たぶんだけど、彼はゲームで例えるなら重要イベントを把握して、フォルナへ干渉したのだ。今回の物語……ゲーム六作目に該当する『ディスオーダー・クラウン』については、その結末と物語の大まかな流れを把握している。で、エメナ王女は間違いなくここを訪れるわけだが……それを理解した上で賢者はフォルナへ情報を渡した。
ただ疑問は残る。そうなると俺達の存在はどういう扱いなのか……。
「その中で、この箱を託された……これは複雑な術式で開かないようになっている。鍵などもないため、どのようにすれば中を確認できるかは不明だ」
「俺達に残したもの……で、いいんだよな?」
「賢者の指定した人物である以上、おそらくそうだろう」
なら……俺は箱に手を伸ばす。持ってみるとずいぶん軽い。小脇に抱えられる程度の重さなので、当然と言えば当然なのだが。

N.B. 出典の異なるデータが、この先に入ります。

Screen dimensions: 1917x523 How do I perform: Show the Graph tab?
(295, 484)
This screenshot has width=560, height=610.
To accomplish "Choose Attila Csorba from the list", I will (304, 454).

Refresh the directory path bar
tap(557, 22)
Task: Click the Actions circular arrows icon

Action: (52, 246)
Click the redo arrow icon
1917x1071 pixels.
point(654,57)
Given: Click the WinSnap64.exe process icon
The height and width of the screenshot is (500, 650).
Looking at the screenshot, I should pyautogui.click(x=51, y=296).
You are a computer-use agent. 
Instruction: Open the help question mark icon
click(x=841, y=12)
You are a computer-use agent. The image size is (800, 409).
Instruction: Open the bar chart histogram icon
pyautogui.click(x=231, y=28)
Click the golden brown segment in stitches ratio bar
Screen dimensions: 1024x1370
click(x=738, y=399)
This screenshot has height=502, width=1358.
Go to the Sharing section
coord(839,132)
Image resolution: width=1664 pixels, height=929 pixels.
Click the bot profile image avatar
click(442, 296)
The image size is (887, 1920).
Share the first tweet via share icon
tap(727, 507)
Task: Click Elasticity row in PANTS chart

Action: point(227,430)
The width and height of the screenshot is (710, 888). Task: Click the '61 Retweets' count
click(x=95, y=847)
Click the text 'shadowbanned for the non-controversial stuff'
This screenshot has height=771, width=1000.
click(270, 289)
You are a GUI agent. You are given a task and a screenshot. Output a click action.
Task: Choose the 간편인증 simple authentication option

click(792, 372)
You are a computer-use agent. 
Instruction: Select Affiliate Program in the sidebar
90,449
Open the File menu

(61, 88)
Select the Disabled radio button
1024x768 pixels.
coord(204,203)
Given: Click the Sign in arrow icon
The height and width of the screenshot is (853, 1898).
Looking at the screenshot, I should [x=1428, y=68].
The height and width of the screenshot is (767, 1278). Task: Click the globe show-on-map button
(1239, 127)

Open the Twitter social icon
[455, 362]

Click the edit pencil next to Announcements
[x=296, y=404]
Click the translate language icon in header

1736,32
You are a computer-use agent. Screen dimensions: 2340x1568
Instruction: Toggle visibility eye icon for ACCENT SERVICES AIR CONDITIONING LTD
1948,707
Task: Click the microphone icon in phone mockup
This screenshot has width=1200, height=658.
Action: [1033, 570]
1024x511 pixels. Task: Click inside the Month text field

見た目は木製の箱みたいな感じなのだが、確かに魔力が存在している。淡いものなので無理矢理壊すことだって可能かもしれないけど……さすがに中身が壊れる可能性があるし、まっとうなやり方で開けることにしよう。
「とはいえ、とっかかりが何もないな」
「貸して」
カティが言う。俺が差し出すと、彼女は受け取りしげしげと箱を眺める。
「魔力が存在しているのは間違いないわね……ふむ、たぶん魔力を流すと開錠するタイプではないかしら」
「わかるのか?」
「魔力の特性からおおよそは」
「先に言っておくが、私の魔力を流しても無意味だったぞ」
フォルナが言う。というか試したのか……まあ、中身を確認したいのは人情というものか。
俺はカティから再度箱を受け取ると、魔力を流してみる。すると、反応があった。箱を持っている手に、何か魔力がまとわりつく……魔力で箱を開けるべきか判断しているということか?
前世で言うところの指紋認証に近い感じだろうか……さて、結果は――
「……反応がないな」
「ルオン相手ではないってことかしら?」
おいおい、ここまで来て……。
「しかし私はきちんと適合した人物を選抜したと自負しているが」
フォルナが言う。うん、条件に当てはまる人間であることは間違いないのだが、
「そもそも星神のことをここまで知っている人間であれば、間違いなく賢者が求める人物だろう」
「だと思うけどね……うーん、こうなると――」
「あの、ルオン様」
ここでソフィアが手を上げた……と、俺も気付く。
「あ、そうか。ソフィアか」
より具体的に言うならば、賢者の血筋……うん、確かに何の縁のゆかりもない俺ではなく、賢者の血筋を開錠する対象にする方が理に適っているな。
ソフィアに渡すと、彼女は魔力を流す。刹那、反応があった。パキン、と一つ乾いた音が上がった。次いで箱の表層に存在していた魔力が消えていく。
「これで開きましたね」
「この場の面子から見ると、リーダーはあなただろう」
と、フォルナが俺のことを指差して言う。
「しかし、対象者は別の人間……どういうことだ?」
これを話す場合、ソフィアの素性とかを喋らないといけないんだが……どうしようかとソフィアへ視線を送ると、
「良いのではないでしょうか」
「まあ、ここまで来たし、賢者の関係者なら構わないか」
ということで、フォルナへ簡潔に説明。すると彼女は手を叩き、
「なるほどな。賢者の血筋……賢者がどういう人間に対し施錠したのか納得できる。そして、この場にいる面々はまさしく英雄……そういう者達だとは予想もしなかったな」
「他言無用で頼むよ」
「わかっているさ……さて、いよいよ賢者が託した物を拝見できるわけだが」
俺はソフィアへ視線を投げる。彼女は頷いて箱を開ける。その中身は――覗き込むように視線を向けると、意外な物が箱の中に存在していた。